◆ Stated problem:
Please copy out every item below word for word, leaving out the pictures.

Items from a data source
....................
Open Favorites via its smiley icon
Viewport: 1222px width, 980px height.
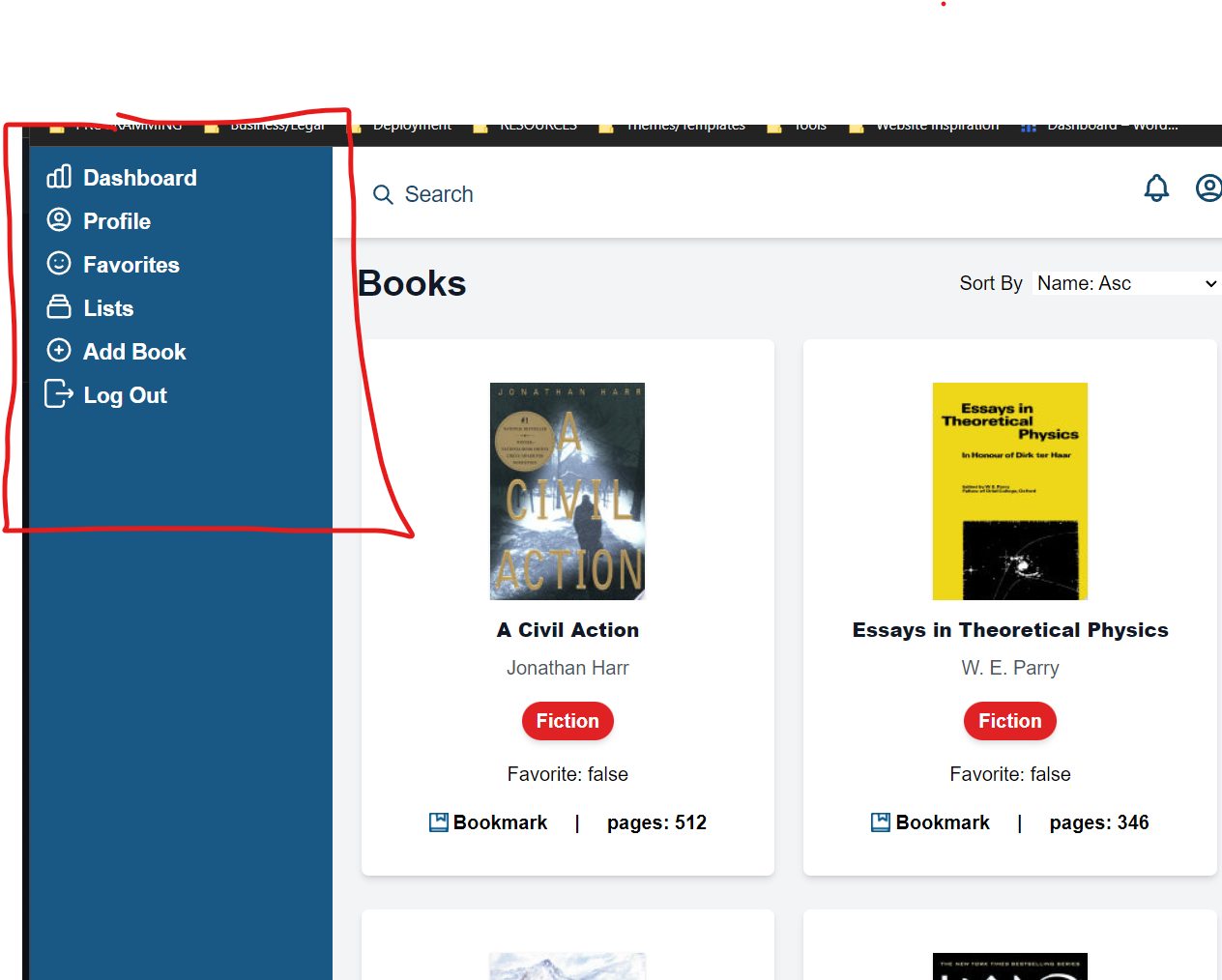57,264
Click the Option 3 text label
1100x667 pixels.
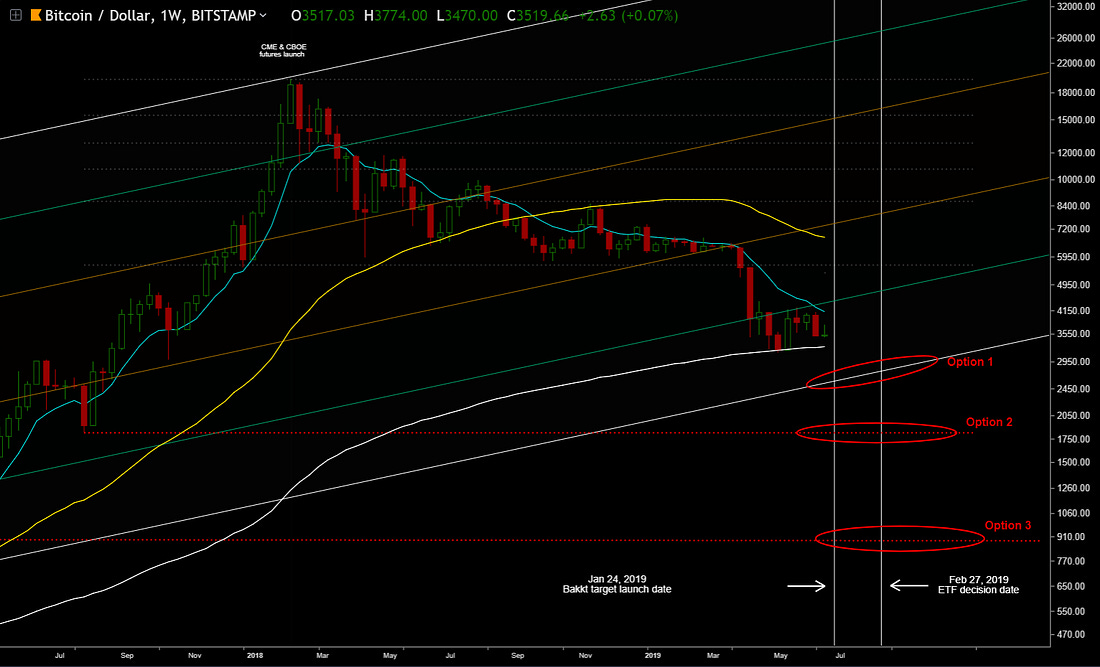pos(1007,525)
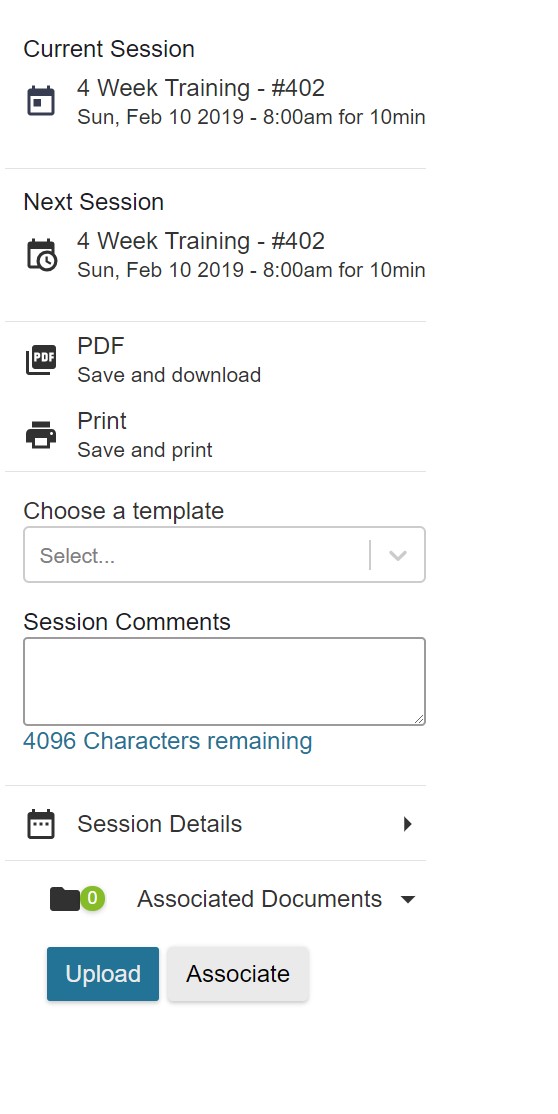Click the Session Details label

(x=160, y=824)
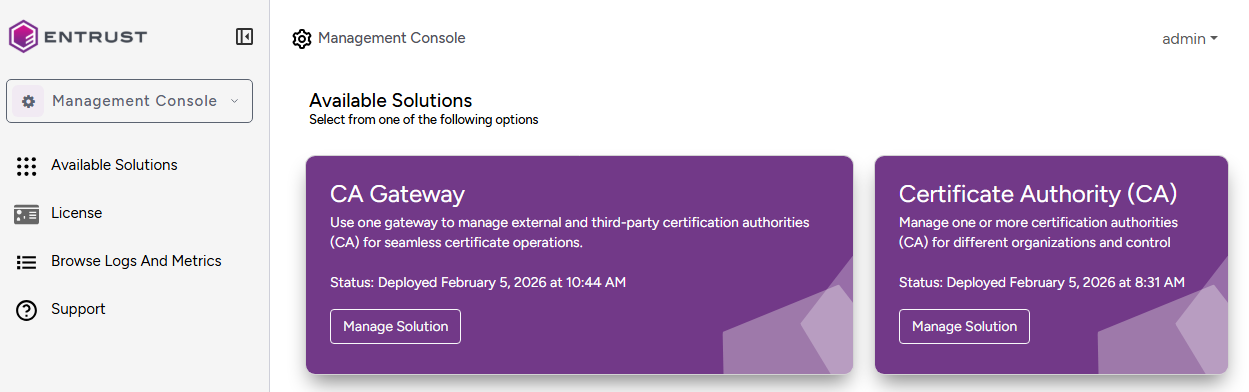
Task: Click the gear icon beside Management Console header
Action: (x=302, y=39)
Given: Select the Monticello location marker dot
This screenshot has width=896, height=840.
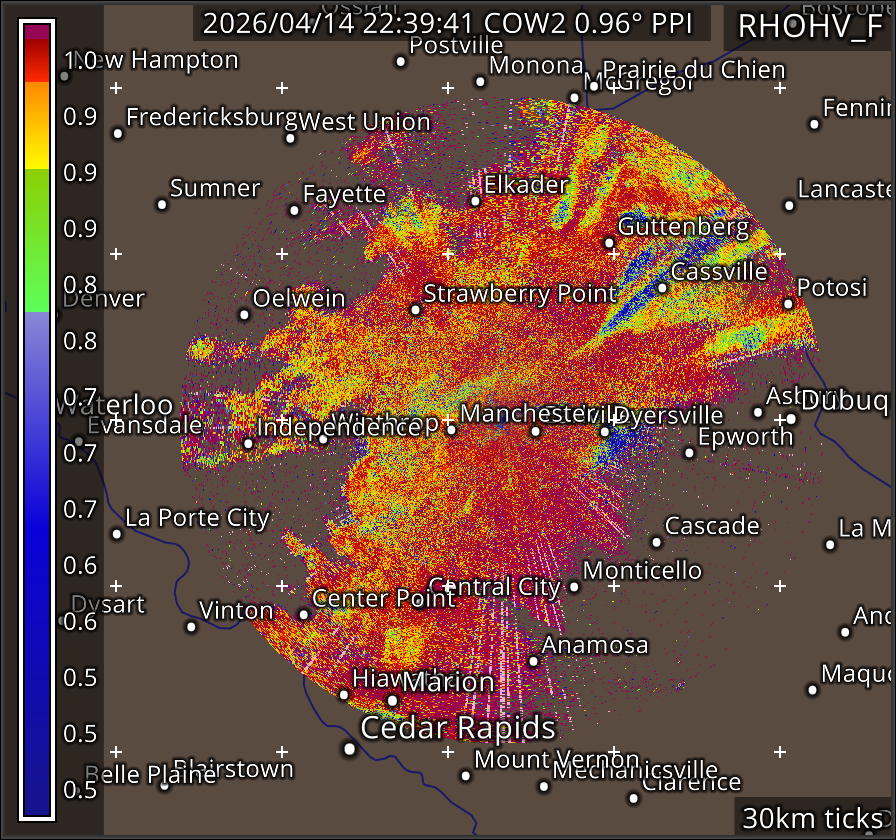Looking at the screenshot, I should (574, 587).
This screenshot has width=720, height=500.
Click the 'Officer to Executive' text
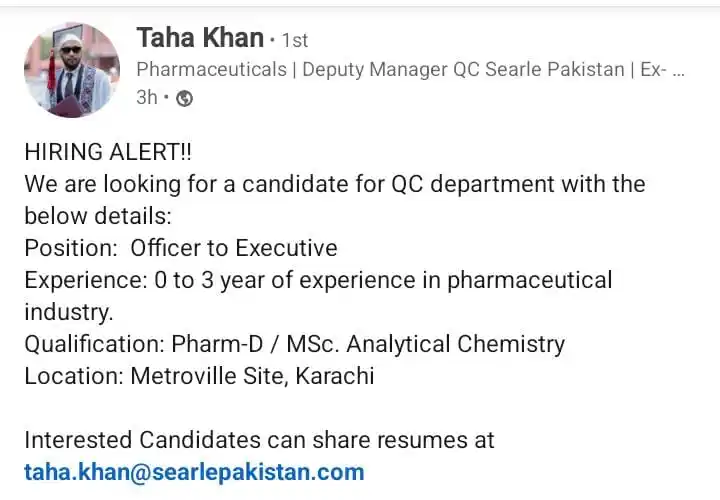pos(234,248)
....................
◆ Finished exercise:
Open Favorites via its smiley icon
Viewport: 1222px width, 980px height.
57,264
Click the Option 3 text label
1100x667 pixels.
pos(1007,525)
Click the Session Details label

(x=160, y=824)
Task: Click the gear icon beside Management Console header
Action: (x=302, y=39)
Given: Select the Monticello location marker dot
This screenshot has width=896, height=840.
Looking at the screenshot, I should (574, 587).
This screenshot has width=720, height=500.
Click the 'Officer to Executive' text
pos(234,248)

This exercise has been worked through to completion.